Introduction
Zika virus (ZIKV) is a mosquito-transmitted flavivirus, recently linked to microcephaly following a maternal infection during pregnancy.1 Vertical transmission of ZIKV has been associated with fetal microcephaly and development of the congenital ZIKV syndrome, a condition encompassing a spectrum of fetal neurologic injury including cortical malformations, ventriculomegaly, ocular injury, and arthrogryposis.2, 3, 4 A maternal ZIKV infection has been associated with a rate of birth defects between 5–8%, but may be as high as 13% when infection occurs in the first trimester.5, 6 Recently, reports of children with a normal head circumference (HC) at birth who were later found to have abnormal brain imaging, ocular injury, and postnatal development of microcephaly, has led to the concept that microcephaly does not capture the broader spectrum of ZIKV-associated brain injury.3, 7, 8, 9, 10 Identification of fetuses with a normal head size that are at risk for long-term adverse outcomes remains limited due to the incomplete knowledge of how a less overt spectrum of ZIKV-associated fetal injury may be detected prenatally. This limitation is further compounded by weaknesses related to diagnostic testing including: (1) inadequate availability of ZIKV testing in regions at risk, (2) lower sensitivity of real-time polymerase chain reaction testing due to the transient nature of ZIKV viremia, and (3) lower positive predictive value of serologic testing due to cross-reactivity between ZIKV and related flaviviruses.AJOG at a Glance
To determine if Zika virus infection during pregnancy is associated with a femur-sparing pattern of fetal growth restriction, similar to observations in a nonhuman primate model of decelerating growth of the fetal head and abdomen with respect to femur length.
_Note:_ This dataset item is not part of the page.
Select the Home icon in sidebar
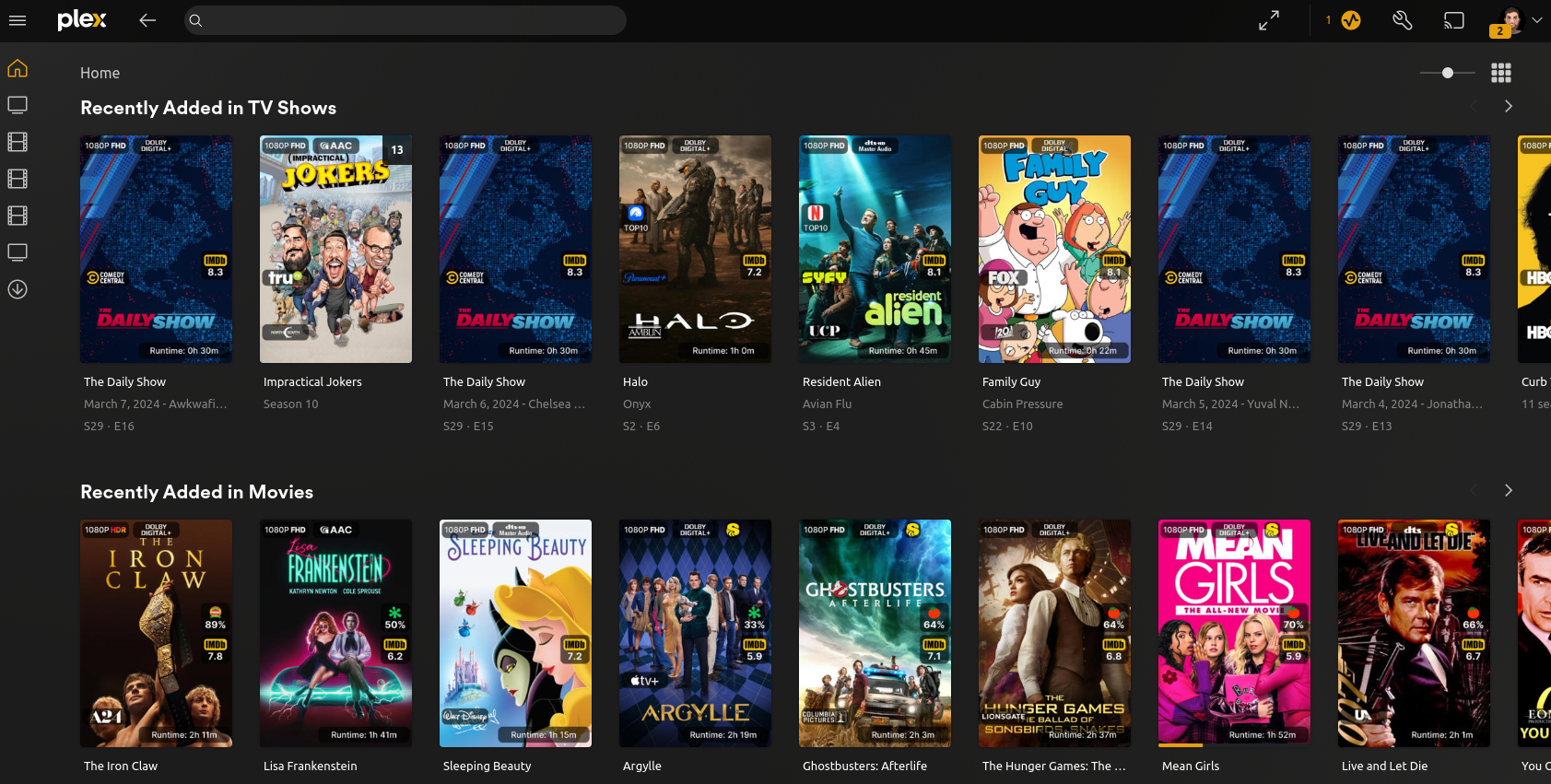This screenshot has width=1551, height=784. (18, 69)
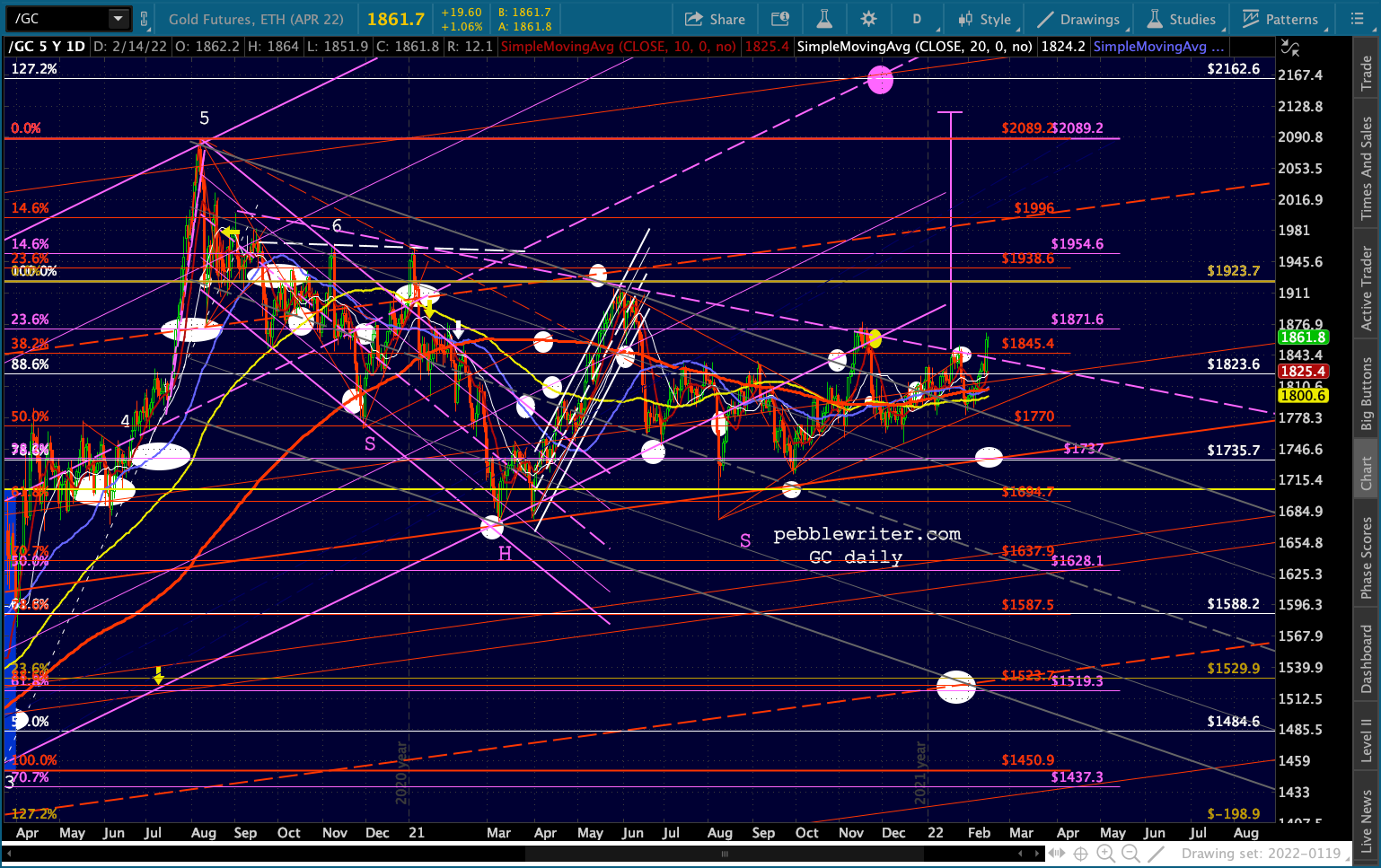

An unusual femur-sparing pattern of fetal growth restriction was detected in the majority of fetuses with congenital Zika virus exposure using 2014 International Fetal and Newborn Growth Consortium for the 21st Century Project fetal body ratios comparing head or abdominal circumference to femur length.
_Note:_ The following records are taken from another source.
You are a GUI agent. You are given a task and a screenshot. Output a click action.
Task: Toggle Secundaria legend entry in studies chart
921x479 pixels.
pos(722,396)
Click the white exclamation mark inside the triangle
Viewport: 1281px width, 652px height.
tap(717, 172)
Fetal body ratios may provide a new screening tool to detect Zika virus-associated fetal injury in pregnancies without overt microcephaly.
In a nonhuman primate model, ZIKV-associated fetal brain injury was associated with an unusual femur-sparing profile of intrauterine growth restriction (IUGR) notable for a growth arrest in ultrasound biometric measures of the fetal head (biparietal diameter [BPD]) and abdomen (abdominal circumference [AC]) with continued growth of the femur (femur length [FL]).11, 12 This profile of IUGR has been noted as “femur-sparing,”13 but has not been characterized in a clinical study nor is it part of the mainstream categories for IUGR; typically, IUGR has been defined as asymmetric (conserved head growth with lagging growth of the abdomen) or symmetric (equal growth restriction of the head, abdomen, and femur).14
There is a paucity of data to link aberrant fetal growth in the context of a maternal ZIKV infection to long-term adverse outcomes in the neonate, but IUGR may represent a sensitive indicator of viral injury to the placenta or fetus itself. Whether fetuses exposed to ZIKV with abnormal growth patterns, without microcephaly, may be more susceptible to eye injury or late-onset microcephaly is unknown and represents an important knowledge gap.15 Although IUGR has been reported in pregnant women with a possible ZIKV infection, the profile of IUGR has not been described.2, 10 Our objective was to determine if maternal ZIKV infection was associated with a femur-sparing profile of growth restriction, similar to observations in a nonhuman primate model of congenital ZIKV infection.11, 12 Such an observation may be a first step in identifying nonmicrocephalic fetuses at risk for long-term morbidity.